Since 2007 I have been providing home inspector training all over the country about legal issues that impact their practice and the tools and techniques that they can implement in their own businesses to reduce their likelihood of becoming victimized by their ungrateful clientele.
Since I began giving the seminar, I have also been asked by hundreds of home inspectors to respond to claims made by their clients and their clients’ attorneys. As of this writing, I am batting .970 at terminating those claims with prejudice.
I am not surprised by that statistic because the majority of home inspection claims have no merit. And by majority, I mean the overwhelming majority. In my personal experience, meritless claims represent about 99.999 percent of all claims against home inspectors. In other words, virtually all claims against home inspectors have absolutely no merit.
Here’s how a typical home inspection claim arises. And this is an actual claim that I had to handle for a home inspector in Massachusetts at the end of 2009. He did a home inspection for a client in August of 2009. He reported that the heat pump was functioning normally but that heat pumps need regular service and that the client should have it serviced regularly.
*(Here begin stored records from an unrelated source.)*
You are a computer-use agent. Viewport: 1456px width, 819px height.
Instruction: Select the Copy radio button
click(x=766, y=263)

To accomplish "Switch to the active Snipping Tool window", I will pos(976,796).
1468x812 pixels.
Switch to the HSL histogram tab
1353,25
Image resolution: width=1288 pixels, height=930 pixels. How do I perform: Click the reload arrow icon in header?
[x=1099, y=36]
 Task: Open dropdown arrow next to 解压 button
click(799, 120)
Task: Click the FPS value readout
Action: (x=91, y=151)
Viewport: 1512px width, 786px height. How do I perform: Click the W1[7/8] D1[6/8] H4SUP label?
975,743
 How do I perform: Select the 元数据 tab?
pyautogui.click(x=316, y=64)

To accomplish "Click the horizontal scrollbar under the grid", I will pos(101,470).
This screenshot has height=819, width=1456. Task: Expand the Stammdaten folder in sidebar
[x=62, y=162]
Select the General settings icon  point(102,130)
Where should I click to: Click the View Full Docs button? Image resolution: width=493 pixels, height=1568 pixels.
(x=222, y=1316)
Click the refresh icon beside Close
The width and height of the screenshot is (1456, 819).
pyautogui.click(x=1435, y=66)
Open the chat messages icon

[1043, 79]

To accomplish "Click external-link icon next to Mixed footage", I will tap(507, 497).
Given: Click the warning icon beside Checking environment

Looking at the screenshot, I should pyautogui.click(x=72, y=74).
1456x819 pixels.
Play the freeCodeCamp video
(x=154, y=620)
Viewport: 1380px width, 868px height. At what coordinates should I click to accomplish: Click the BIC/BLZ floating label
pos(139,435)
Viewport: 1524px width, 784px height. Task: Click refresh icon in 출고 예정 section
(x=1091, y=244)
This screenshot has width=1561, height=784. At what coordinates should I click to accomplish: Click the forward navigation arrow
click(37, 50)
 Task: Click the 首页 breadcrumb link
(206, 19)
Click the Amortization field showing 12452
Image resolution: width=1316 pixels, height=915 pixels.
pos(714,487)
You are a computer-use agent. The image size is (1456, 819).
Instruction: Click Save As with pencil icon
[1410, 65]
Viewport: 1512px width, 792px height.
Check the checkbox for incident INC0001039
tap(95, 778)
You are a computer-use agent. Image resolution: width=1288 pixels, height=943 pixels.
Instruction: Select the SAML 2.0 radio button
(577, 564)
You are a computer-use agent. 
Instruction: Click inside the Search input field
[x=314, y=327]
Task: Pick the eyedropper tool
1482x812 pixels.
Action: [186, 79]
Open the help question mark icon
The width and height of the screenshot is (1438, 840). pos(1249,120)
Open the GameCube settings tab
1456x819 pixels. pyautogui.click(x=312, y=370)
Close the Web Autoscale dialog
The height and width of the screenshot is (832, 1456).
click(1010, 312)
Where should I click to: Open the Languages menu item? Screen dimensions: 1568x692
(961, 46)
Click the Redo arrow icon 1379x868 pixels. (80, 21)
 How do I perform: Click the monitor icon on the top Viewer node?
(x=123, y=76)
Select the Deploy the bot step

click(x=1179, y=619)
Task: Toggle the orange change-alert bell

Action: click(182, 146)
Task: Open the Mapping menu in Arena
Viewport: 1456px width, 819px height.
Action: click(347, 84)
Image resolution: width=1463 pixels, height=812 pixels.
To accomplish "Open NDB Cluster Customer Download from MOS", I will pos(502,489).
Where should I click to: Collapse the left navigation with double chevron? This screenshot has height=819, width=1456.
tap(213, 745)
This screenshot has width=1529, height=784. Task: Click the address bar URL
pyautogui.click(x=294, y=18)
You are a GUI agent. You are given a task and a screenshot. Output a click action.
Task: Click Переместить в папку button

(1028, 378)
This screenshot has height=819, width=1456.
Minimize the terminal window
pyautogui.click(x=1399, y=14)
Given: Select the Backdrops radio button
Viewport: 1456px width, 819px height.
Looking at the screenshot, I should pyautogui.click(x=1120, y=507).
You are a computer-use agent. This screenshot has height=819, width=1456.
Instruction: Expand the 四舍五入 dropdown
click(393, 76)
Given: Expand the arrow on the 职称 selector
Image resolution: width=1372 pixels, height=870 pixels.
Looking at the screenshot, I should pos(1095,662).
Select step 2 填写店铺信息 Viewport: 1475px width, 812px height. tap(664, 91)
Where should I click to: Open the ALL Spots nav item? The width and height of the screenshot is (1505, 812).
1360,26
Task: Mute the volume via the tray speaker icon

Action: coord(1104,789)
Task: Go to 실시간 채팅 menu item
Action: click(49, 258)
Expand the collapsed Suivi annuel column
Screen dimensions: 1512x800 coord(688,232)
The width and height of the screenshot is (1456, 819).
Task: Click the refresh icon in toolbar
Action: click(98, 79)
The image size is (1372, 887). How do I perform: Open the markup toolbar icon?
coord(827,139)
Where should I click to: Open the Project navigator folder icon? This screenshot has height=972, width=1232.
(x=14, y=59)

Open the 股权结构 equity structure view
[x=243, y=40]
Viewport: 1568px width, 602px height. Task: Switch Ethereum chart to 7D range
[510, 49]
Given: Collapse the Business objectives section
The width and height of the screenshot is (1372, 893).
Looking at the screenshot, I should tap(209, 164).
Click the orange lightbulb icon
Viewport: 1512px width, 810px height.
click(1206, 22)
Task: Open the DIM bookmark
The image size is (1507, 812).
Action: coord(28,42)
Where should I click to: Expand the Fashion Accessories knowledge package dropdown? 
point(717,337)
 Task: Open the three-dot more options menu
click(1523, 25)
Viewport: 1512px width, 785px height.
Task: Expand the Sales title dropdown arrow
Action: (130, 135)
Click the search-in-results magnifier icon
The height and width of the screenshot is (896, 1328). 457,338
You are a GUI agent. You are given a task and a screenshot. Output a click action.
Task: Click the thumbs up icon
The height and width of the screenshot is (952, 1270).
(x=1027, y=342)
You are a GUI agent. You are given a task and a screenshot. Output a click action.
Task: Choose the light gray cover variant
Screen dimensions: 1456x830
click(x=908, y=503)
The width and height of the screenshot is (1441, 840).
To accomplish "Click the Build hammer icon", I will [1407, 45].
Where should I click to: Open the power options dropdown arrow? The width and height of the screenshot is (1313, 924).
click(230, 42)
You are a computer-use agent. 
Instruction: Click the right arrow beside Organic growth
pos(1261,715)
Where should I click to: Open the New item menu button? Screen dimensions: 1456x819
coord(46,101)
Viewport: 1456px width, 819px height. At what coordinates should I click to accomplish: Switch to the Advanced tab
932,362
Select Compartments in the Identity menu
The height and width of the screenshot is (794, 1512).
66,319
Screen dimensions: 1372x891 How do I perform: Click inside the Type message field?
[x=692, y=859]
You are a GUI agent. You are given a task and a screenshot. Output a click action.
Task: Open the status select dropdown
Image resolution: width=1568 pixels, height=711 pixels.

The client moved in around mid-October of 2009. Many will remember that in December of 2009, the northeast was hit by an epic snowstorm that blanketed the east coast from Washington, D. C. to northern New England with over 30 inches of snow. That was the day that the client’s heat pump decided to stop working. (what luck, right?)
So the client took his wife and six-week-old newborn son to his in-laws. The following Monday, after the municipalities had removed the snow and the client could get back to his house, he called in an HVAC contractor to fix the heat pump.
Now at this point, the client is not even thinking that the home inspector has anything to do with this heat pump breakdown. Until the HVAC contractor throws the home inspector under the bus and plants that thought in his mind.
The conversation goes something like this: “How long have you lived here? Three months?!!?? Did you have a home inspection before you bought this house? You did?!?!?! Well, your home inspector should have caught this.”
So now this client, who would never in a million years have considered the inspector as being responsible for this event had this HVAC contractor not mentioned it, is now convinced that the inspector is completely responsible and owes him a new heat pump installed by the friendly HVAC contractor. And he can not get the thought out of his head.
Until I write him a letter and explain to him why he has no claim. This story is a valuable piece of home inspector training.